The watch duty – written by Janna

schueler-janna-kopie‚Janna, Janna, wake up — it’s half eleven o’clock and it’s your watch. Outside the weather is good but quite cold and no rain, so dress up warm. See you in 20 minutes.‘ At home on a weekend it would be 11am when I decide to get up and nobody would wake me up. I would never put on three shifts of clothing, plus oilskins, before I leave my room and I would never know what a luxury product oilskins, gloves and warm soles in the wellington boots, yeah,and just a Thermos bottle can be. Here on the ship other things are really precious, which in our normal daily life at home maybe seem small.
But what am I talking about:
The watch duty is a big area on board and in our everyday life. We’re all ordered to four different watches (‚watch‘ 1-4) for the whole time of each stage at sea. At the moment we’re on our first stage which goes until Tenerife.
Each watch is composed out of 9-10 students, two crew members and one teacher. One of the crew members is the watchleader and coordinates all tasks of the watch. The tasks and the times to fulfil them are different from watch to watch. All watches have a standing watch two times for three hours daily. My watch for example, ‚watch 1‘, cares for the ship and all people on board everyday from 11pm to 2 am and again from 11am to 2 pm during the day.
The standing watch is very important because these people take the responsibility for the safety of all the people on board. The main task of the standing watch is to bring the ship safely from one point to the next.
In order to do this, two people from the standing watch do a safety round and another two do an engine round every hour. The safety round includes checking if there is fire somewhere, that is very important especially in the night when all people except the standing watch are asleep. Besides, on the safety round you look in the bilges which are spread everywhere on different places on the ship. If there’s water, you have to empty them. You also check all the ropes, so nobody falls in dark. The engine round checks if all parts of the ship’s engine work right. If something is not in normal order, they report it to the watchleader, who will decide what’s the best to do then. At each full hour somebody notes the weather and position of the ship. During these tasks, the whole time, one person steers the ship and two have a lookout for other ships, buoys, fisher nets etc. Because of the concentration, these persons change position every half hour with the people who have done the engine and safetyrounds.
The standing watch still includes much more, but the most important is that it allows the other people to sleep calmly, to cook dinner or to use their free time for something else.
When the standing watch is over, the working day of the watch is not at the end. In addition, for one hour per day, every watch has to clean one special area on the ship. This can be to clean the mess, our dining and living room, the toilets or the navigation room. There are much more cleaning stations and they change every week on Sunday.

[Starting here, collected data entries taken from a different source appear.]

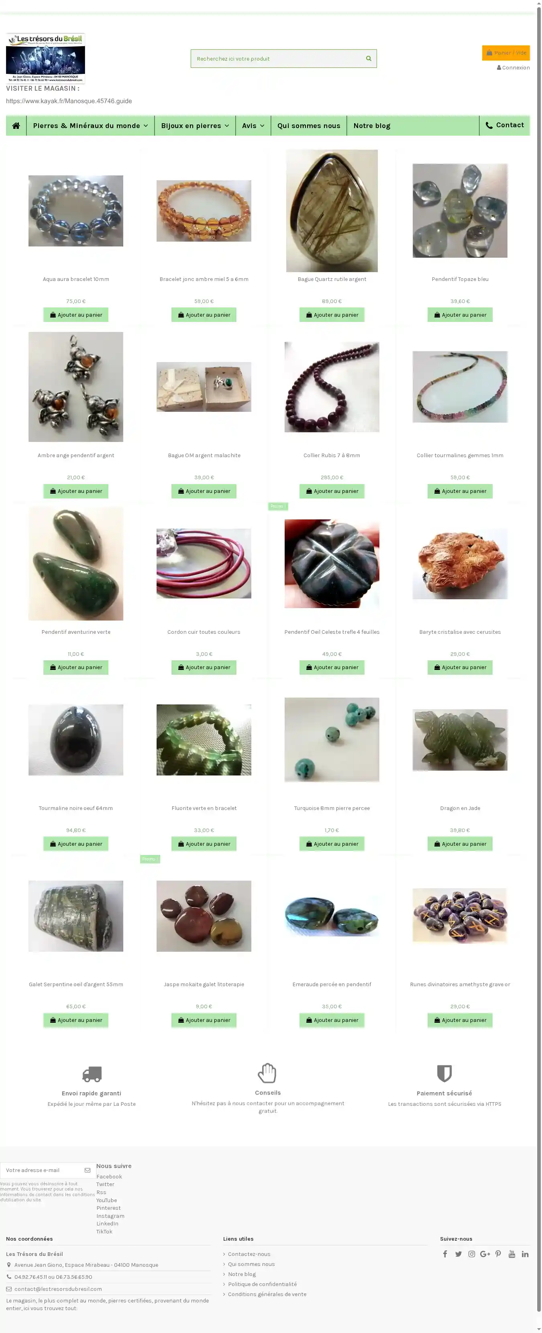
Task: Open the Pinterest icon under Suivez-nous
Action: (498, 1254)
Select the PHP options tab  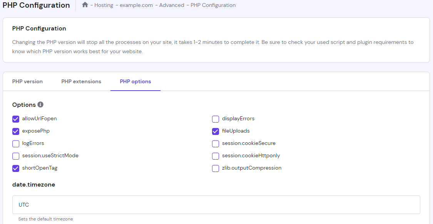tap(135, 81)
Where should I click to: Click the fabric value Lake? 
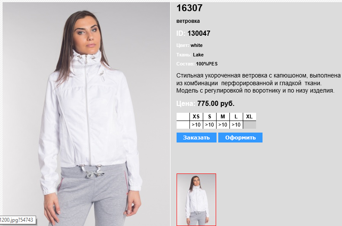198,55
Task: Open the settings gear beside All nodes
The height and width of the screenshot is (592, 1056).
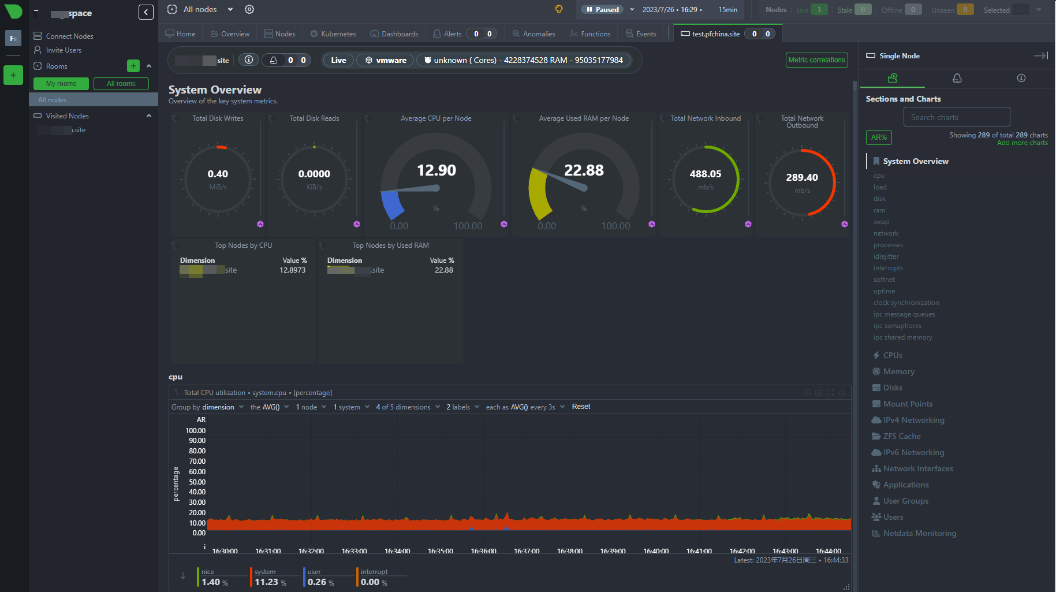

Besides these tasks, every day one member of each watch is sent to the galley. This is a full-time job, because the galley service cares for the provision of the whole crew, 50 very hungry people. Enough food is fundamental for a good mood on the ship. So we eat four times a day (just a little cookie at 3 pm), because the air at sea makes everybody very, very hungry. That’s the reason why the big legal ‚exchange-market‘ of chocolate and cookies flourishes. These resources are very rare on board. In the morning we eat in shifts from 8 to 10 am, because of the different times of the standing watches. We eat a warm lunch all together at 12 am, at 3 pm it’s coffee-time: somebody makes a round on the ship with cookies or cake, and at 6 pm it’s time for dinner. The people whose standing watch is in the middle of the night normally go to bed at 7 or 8 pm, because they have to get up just two or three hours later. As you can see, all our day life and our rhythm of sleep is very different to yours.

This is what I learned so far through the watch duty, besides a lot of seamanship and team work.
And I think I can take much more with me in the future – that’s the reason why we’re all here.